UNITED STATES
SECURITIES AND EXCHANGE COMMISSION
Washington, D.C. 20549
FORM 6-K
REPORT OF FOREIGN PRIVATE ISSUER
PURSUANT TO RULE 13a-16 or 15d-16
UNDER THE SECURITIES EXCHANGE ACT OF 1934
For the month of May, 2021
Commission File Number: 001-14946
CEMEX, S.A.B. de C.V.
(Translation of Registrants name into English)
Avenida Ricardo Margáin Zozaya #325, Colonia Valle del Campestre
San Pedro Garza García, Nuevo León, 66265 México
(Address of principal executive offices)
Indicate by check mark whether the registrant files or will file annual reports under cover Form 20-F or Form 40-F.
Form 20-F ☒ Form 40-F ☐
Indicate by check mark if the registrant is submitting the Form 6-K in paper as permitted by Regulation S-T Rule 101(b)(1): ☐
Indicate by check mark if the registrant is submitting the Form 6-K in paper as permitted by Regulation S-T Rule 101(b)(7): ☐
Contents
On May 14, 2021, CEMEX, S.A.B. de C.V. (CEMEX) (NYSE: CX) informed the Mexican Stock Exchange (Bolsa Mexicana de Valores) of the following:
1. On May 14, 2021, C5 Capital (SPV) Limited, a consolidated special purpose vehicle, issued a notice of full redemption with respect to its 6.196% Fixed-to-Floating Rate Callable Perpetual Debentures issued on December 18, 2006 (the C5 Debentures). The aggregate principal amount of C5 Debentures being redeemed is U.S.$61,130,000.00 (the C5 Debentures Redemption Price), which represents the entirety of the aggregate principal amount of the C5 Debentures that remain outstanding. The C5 Debentures are expected to be fully redeemed on June 30, 2021 (the Redemption Date) at par together with all accrued and unpaid interest, including any deferred interest, to the Redemption Date in the aggregate amount of U.S.$692,186.03. On the Redemption Date, the C5 Debentures Redemption Price and any accrued interest thereon will become due and payable upon each C5 Debenture and interests thereon will cease to accrue on and after the Redemption Date. The C5 Debentures do not need to be surrendered for payment of the C5 Debentures Redemption Price and any accrued interest because they are in book-entry form.
2. On May 14, 2021, C8 Capital (SPV) Limited, a consolidated special purpose vehicle, issued a notice of full redemption with respect to its 6.640% Fixed-to-Floating Rate Callable Perpetual Debentures issued on February 12, 2007 (the C8 Debentures). The aggregate principal amount of C8 Debentures being redeemed is U.S.$135,385,000.00 (the C8 Debentures Redemption Price), which represents the entirety of the aggregate principal amount of the C8 Debentures that remain outstanding.
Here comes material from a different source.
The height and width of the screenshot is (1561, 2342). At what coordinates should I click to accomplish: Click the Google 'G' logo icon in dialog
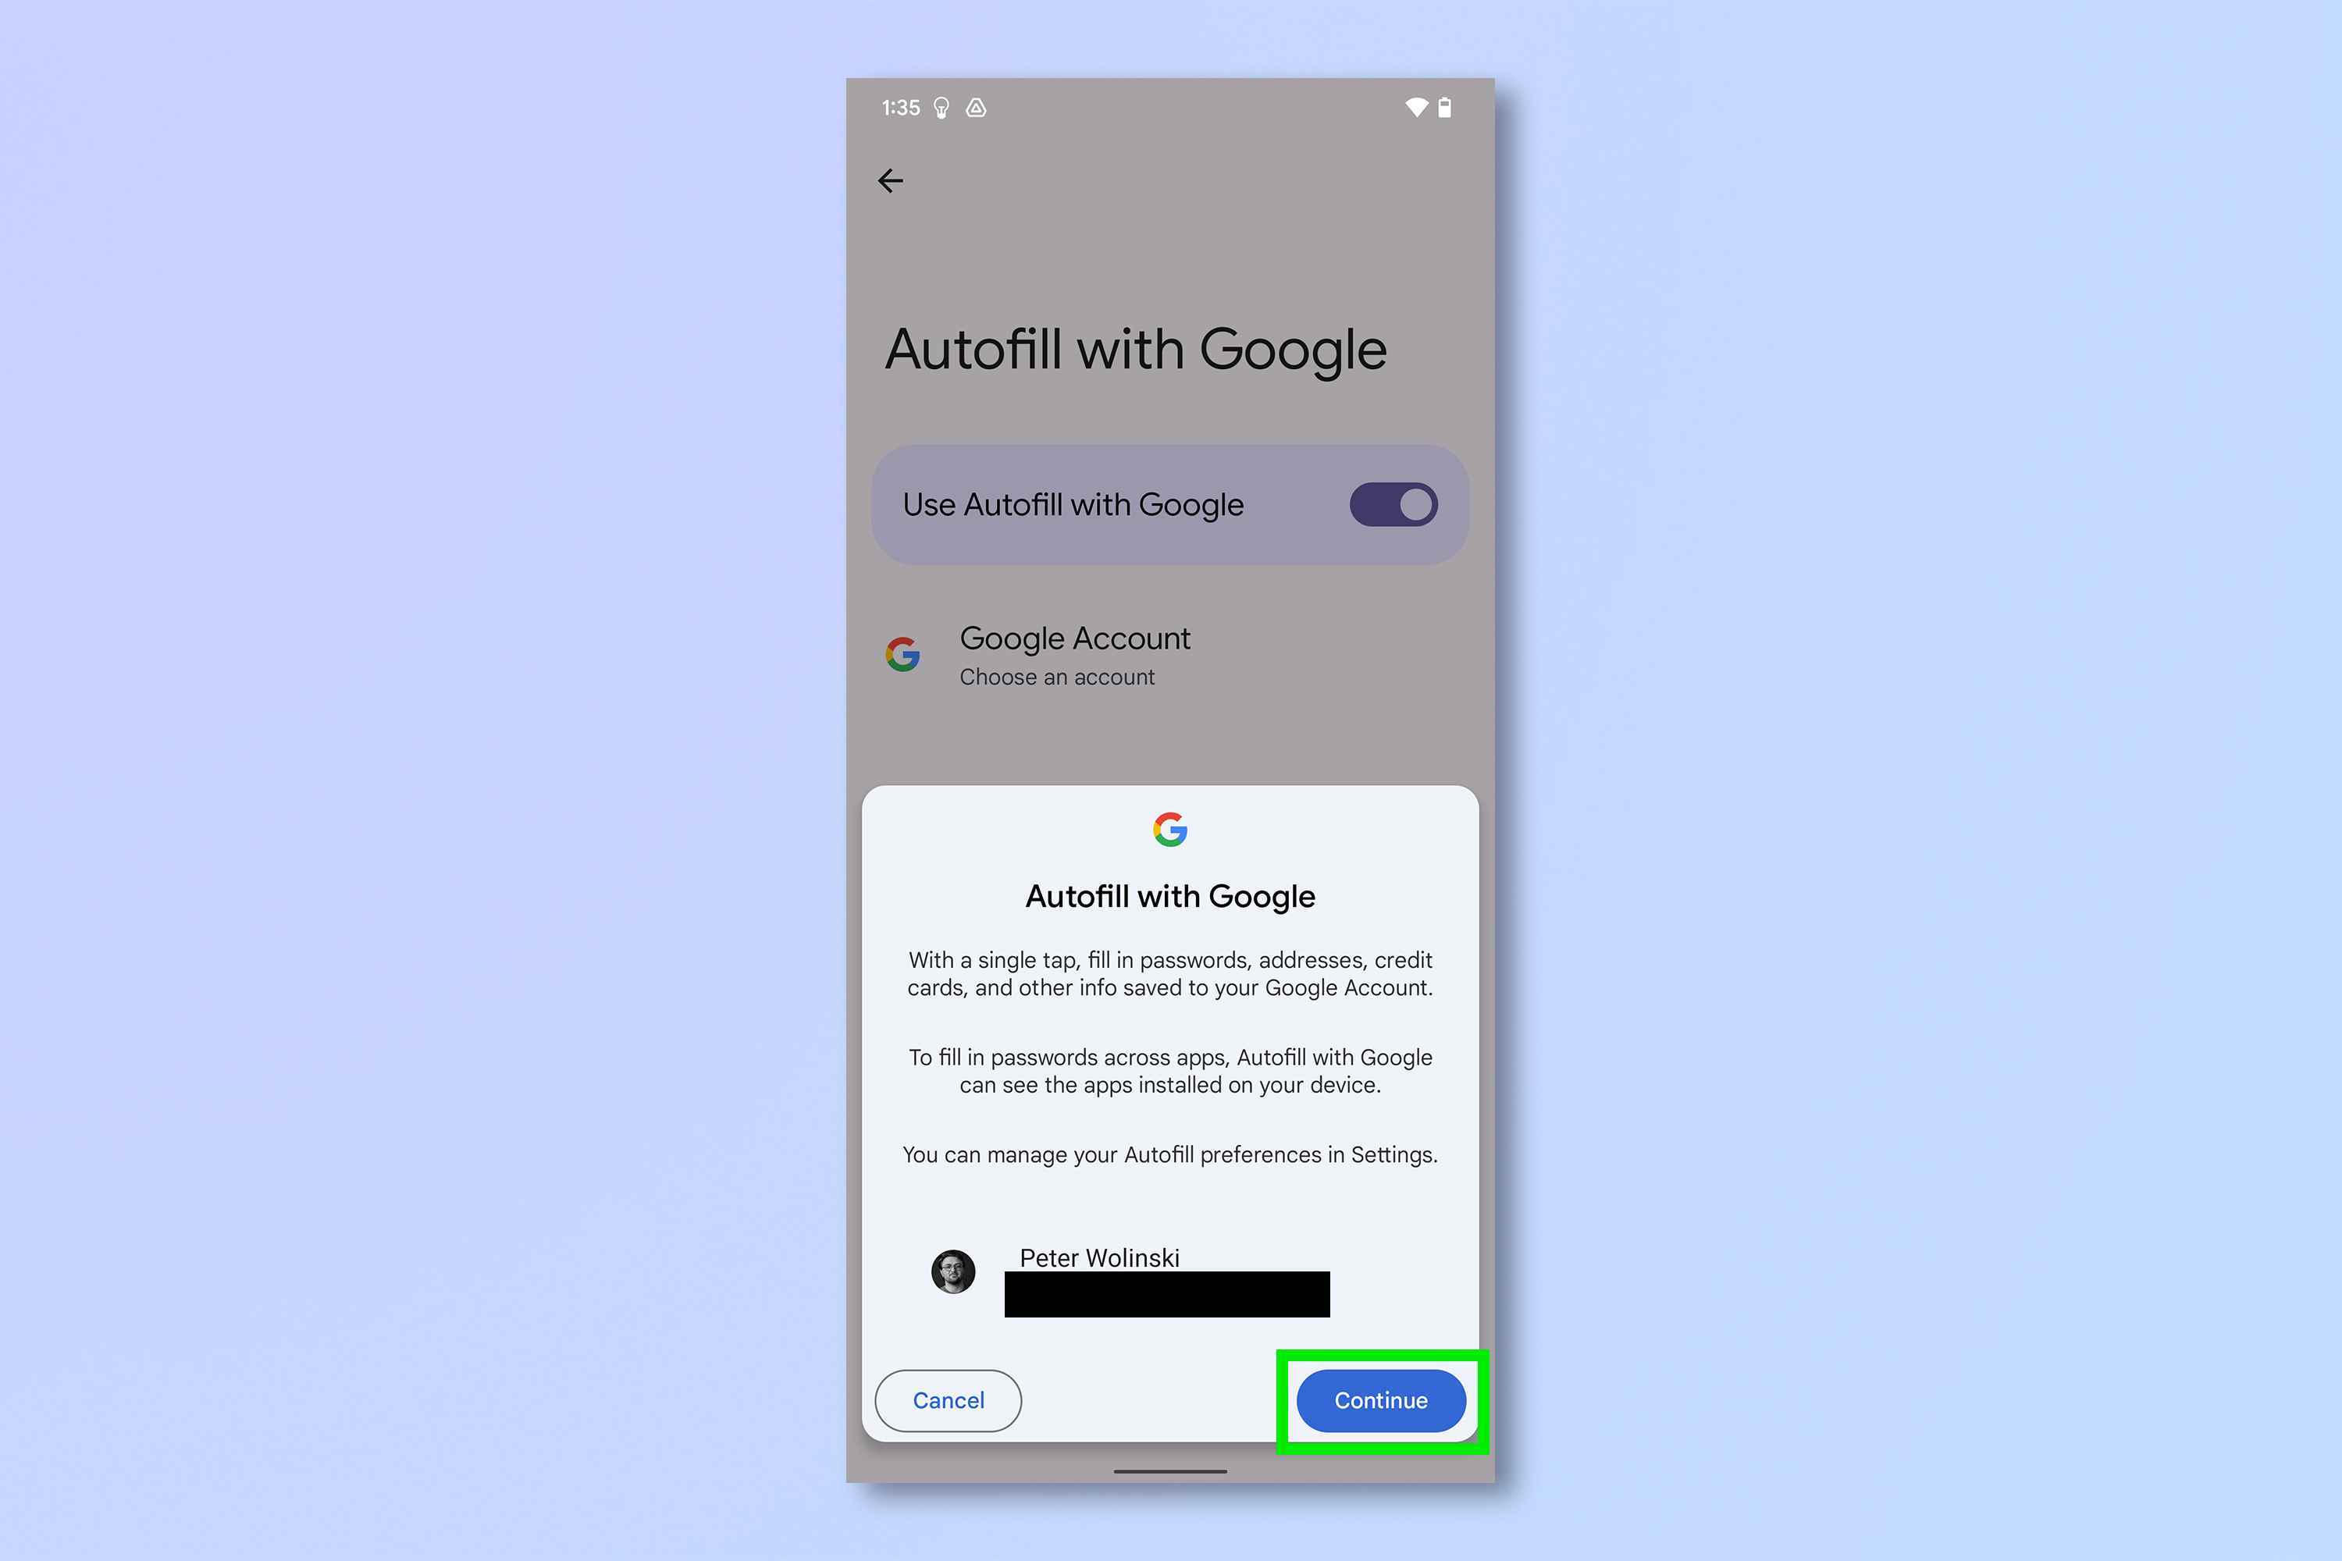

The C8 Debentures are expected to be fully redeemed on the Redemption Date at par together with all accrued and unpaid interest, including any deferred interest, to the Redemption Date in the aggregate amount of U.S.$1,575,082.25. On the Redemption Date, the C8 Debentures Redemption Price and any accrued interest thereon will become due and payable upon each C8 Debenture and interests thereon will cease to accrue on and after the Redemption Date. The C8 Debentures do not need to be surrendered for payment of the C8 Debentures Redemption Price and any accrued interest because they are in book-entry form.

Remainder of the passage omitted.